Again, I wanted certs from both Let's Encrypt and Google Public CA, and this time, I would test with staging certs first. Let's Encrypt was straightforward to set up, while GCP had a surprise hiding in the footnote where the EAB secret is needs to be generated seprately by switching the api endpoint in config and not flags (instructions)

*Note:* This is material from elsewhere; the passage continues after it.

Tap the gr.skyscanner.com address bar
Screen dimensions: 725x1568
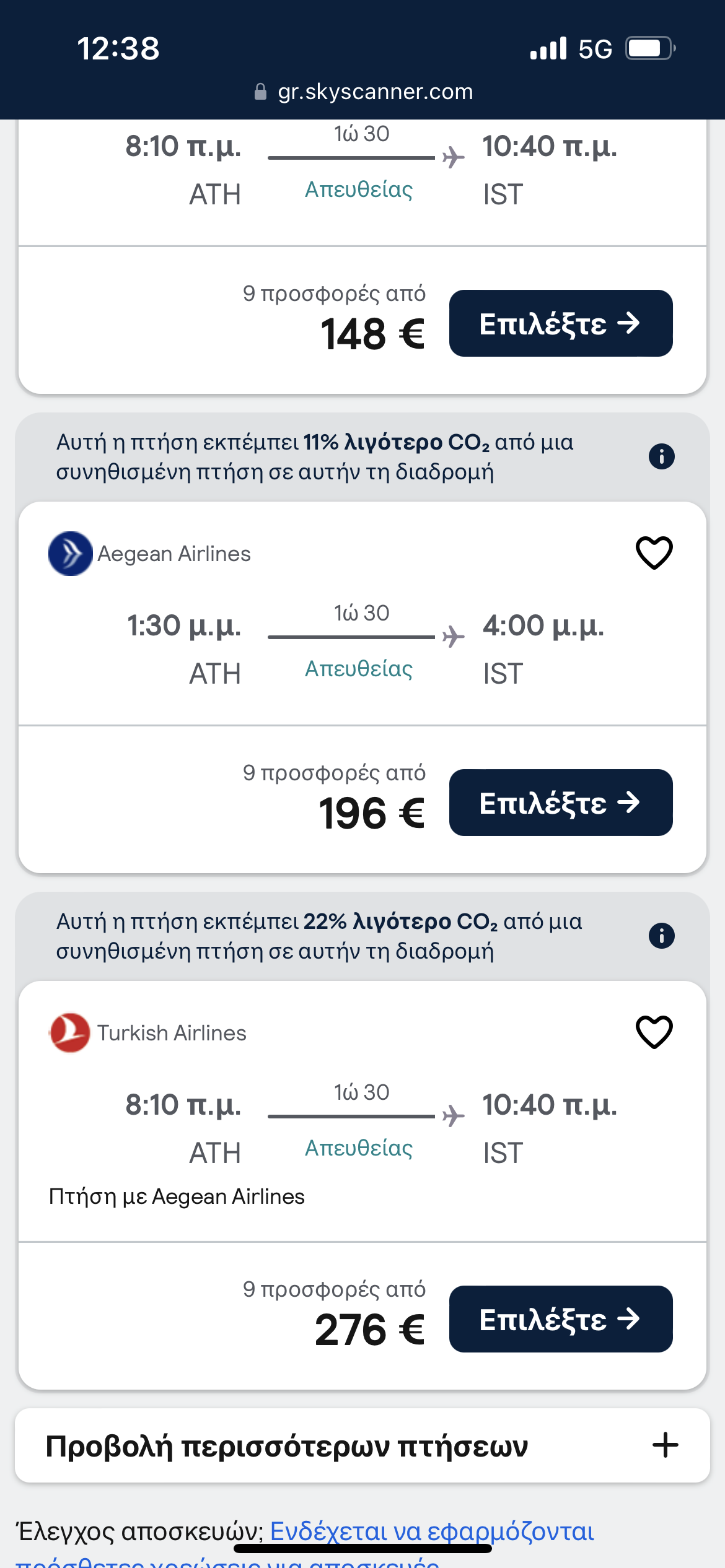click(374, 92)
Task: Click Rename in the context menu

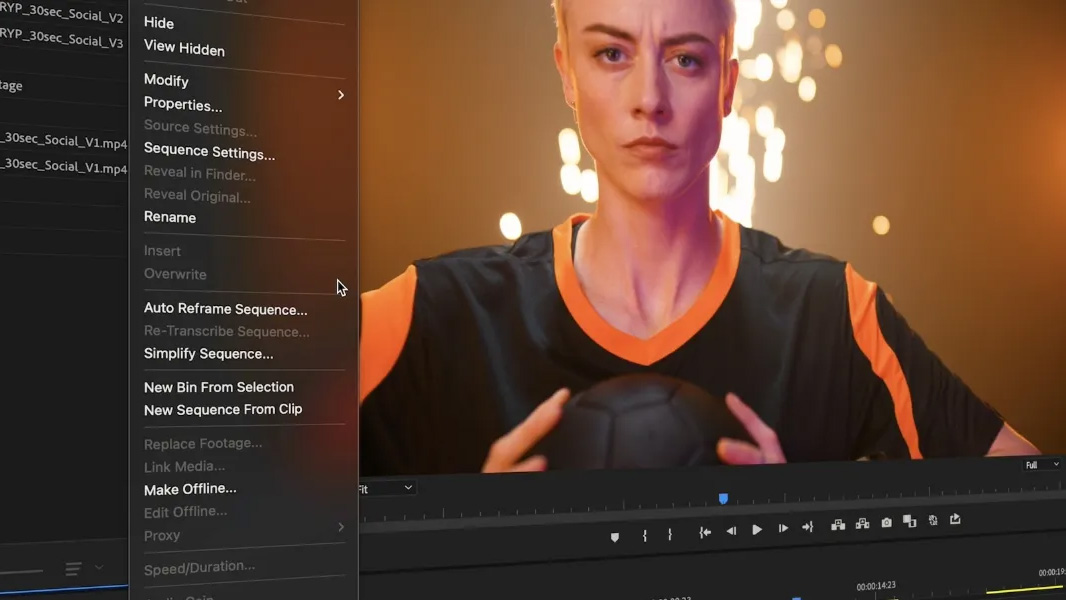Action: [170, 217]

1$ gcloud config set api_endpoint_overrides/publicca https://preprod-publicca.googleapis.com/
2$ gcloud publicca external-account-keys create
3$ gcloud config unset api_endpoint_overrides/publicca
With this I could finally have my issuers setup:
1apiVersion: cert-manager.io/v1
2kind: ClusterIssuer
3metadata:
4 name: letsencrypt-staging
5spec:
6 acme:
7 email: acme+letsencrypt@liao.dev
8 server: https://acme-staging-v02.api.letsencrypt.org/directory
9 privateKeySecretRef:
10 name: letsencrypt-staging-account
11 solvers:
12 - dns01:
13 cloudDNS:
14 project: ...
15 serviceAccountSecretRef:
16 name: gcp-cert-manager-sa
17 key: key.json
18---
19apiVersion: cert-manager.io/v1
20kind: ClusterIssuer
21metadata:
22 name: google-staging
23spec:
24 acme:
25 email: acme+google@liao.dev
26 server: https://dv.acme-v02.test-api.pki.goog/directory
27 privateKeySecretRef:
28 name: google-staging-account
29 externalAccountBinding:
30 keyID: ...
31 keySecretRef:
32 name: gcp-publicca-staging
33 key: b64MacKey
34 solvers:
35 - dns01:
36 cloudDNS:
37 project: ...
38 serviceAccountSecretRef:
39 name: gcp-cert-manager-sa
40 key: key.json
And certs:
1apiVersion: cert-manager.io/v1
2kind: Certificate
3metadata:
4 name: google-staging
5 namespace: envoy-gateway-system
6spec:
7 secretName: google-staging-tls
8 duration: 720h # 30d
9 renewBefore: 360h # 15d
10 revisionHistoryLimit: 1
11 subject:
12 organizations:
13 - seankhliao
14 privateKey:
15 rotationPolicy: Always
16 algorithm: ECDSA
17 size: 256
18 dnsNames:
19 - "*.liao.dev"
20 - "*.ihwa.liao.dev"
21 issuerRef:
22 name: google-staging
23 kind: ClusterIssuer
Repeat for production with the prod endpoints, and I was finally done for the day.